## O QUE SE PEDE
Transcreva, sem alterações, o trecho do texto sobre a liberação de garimpos em terras indígenas que começa nas palavras "Assinado pelo presidente" e termina após "queria Ricardo Salles.".

## TEXTO APRESENTADO

□ □ □ □ □

Assinado pelo presidente no dia 5 de fevereiro do ano passado, quando o governo completava 400 dias, o projeto nunca seria colocado em pauta pelo então presidente da Câmara, Rodrigo Maia.

Agora, com o Centrão finalmente no poder, a porteira foi aberta para passar a boiada na Amazônia, como queria Ricardo Salles.

Liberar os garimpos nas reservas indígenas é uma antiga obsessão de Bolsonaro, desde a sua chegada à Câmara como deputado do baixo clero, em 1991. Em sua juventude, o presidente conta que chegou a trabalhar em garimpo.

Quem mais se empolgou na solenidade de lançamento do projeto foi o ex-ministro-chefe da Casa Civil, Onyx Lorenzoni, que agora voltará ao Planalto como secretário-geral:

"Pois hoje, presidente, com sua assinatura será a libertação. Nós teremos a partir de agora a autonomia dos povos indígenas e sua liberdade de escolha. Ou seja, será a Lei Áurea".

O que acontecerá agora, na verdade, não é autorizar a invasão de garimpos nas terras indígenas, que já acontece em escala crescente desde a posse de Bolsonaro.

Trata-se apenas da oficialização de uma situação de fato, que está envenenando com mercúrio as águas das aldeias, provocando doenças e mortes de índios em suas reservas demarcadas previstas na Constituição.

□ □ □ □ □

Dados de ancoragem em coordenadas de pixel
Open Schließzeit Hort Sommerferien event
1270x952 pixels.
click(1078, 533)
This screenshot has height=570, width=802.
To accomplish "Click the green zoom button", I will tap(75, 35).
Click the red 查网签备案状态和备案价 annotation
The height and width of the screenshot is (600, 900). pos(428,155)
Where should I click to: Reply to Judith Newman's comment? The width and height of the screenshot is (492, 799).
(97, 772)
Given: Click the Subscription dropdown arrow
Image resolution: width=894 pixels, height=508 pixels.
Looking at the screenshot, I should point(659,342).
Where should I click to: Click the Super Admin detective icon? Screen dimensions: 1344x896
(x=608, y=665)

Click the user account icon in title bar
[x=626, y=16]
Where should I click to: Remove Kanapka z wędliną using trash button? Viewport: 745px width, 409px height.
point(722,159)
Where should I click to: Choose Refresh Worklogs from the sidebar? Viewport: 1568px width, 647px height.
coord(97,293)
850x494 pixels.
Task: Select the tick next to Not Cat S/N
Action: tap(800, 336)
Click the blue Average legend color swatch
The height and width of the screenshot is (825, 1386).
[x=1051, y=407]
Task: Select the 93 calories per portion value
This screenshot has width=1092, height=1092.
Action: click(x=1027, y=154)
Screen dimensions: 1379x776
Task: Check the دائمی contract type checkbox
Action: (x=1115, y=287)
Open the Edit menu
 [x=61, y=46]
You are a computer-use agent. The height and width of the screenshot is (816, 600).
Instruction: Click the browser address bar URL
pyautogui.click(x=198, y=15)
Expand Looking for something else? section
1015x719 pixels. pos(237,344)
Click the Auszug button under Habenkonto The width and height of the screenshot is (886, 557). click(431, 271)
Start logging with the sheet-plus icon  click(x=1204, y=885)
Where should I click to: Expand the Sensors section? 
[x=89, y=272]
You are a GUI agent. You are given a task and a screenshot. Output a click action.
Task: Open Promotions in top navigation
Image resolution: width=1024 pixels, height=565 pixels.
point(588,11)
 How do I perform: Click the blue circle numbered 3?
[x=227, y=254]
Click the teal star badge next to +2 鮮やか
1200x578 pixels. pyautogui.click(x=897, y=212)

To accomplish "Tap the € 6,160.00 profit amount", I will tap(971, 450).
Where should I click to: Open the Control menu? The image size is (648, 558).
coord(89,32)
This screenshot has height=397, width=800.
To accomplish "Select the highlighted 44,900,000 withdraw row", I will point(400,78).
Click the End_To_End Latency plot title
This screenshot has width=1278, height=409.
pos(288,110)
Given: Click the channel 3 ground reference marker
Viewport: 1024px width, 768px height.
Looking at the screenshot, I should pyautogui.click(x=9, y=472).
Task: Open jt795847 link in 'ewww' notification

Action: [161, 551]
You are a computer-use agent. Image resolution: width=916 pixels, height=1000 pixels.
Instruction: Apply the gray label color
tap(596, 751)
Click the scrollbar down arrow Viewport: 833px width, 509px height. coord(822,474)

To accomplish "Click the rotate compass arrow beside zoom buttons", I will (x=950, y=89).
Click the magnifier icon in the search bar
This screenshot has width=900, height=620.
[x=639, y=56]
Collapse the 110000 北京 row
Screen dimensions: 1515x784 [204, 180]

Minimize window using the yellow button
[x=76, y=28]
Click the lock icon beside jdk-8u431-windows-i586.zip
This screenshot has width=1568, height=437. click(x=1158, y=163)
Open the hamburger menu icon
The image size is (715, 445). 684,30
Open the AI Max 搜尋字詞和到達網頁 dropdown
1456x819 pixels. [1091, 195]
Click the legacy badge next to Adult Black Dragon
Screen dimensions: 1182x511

□ □ □ □ □

## RESULTADO
Assinado pelo presidente no dia 5 de fevereiro do ano passado, quando o governo completava 400 dias, o projeto nunca seria colocado em pauta pelo então presidente da Câmara, Rodrigo Maia.

Agora, com o Centrão finalmente no poder, a porteira foi aberta para passar a boiada na Amazônia, como queria Ricardo Salles.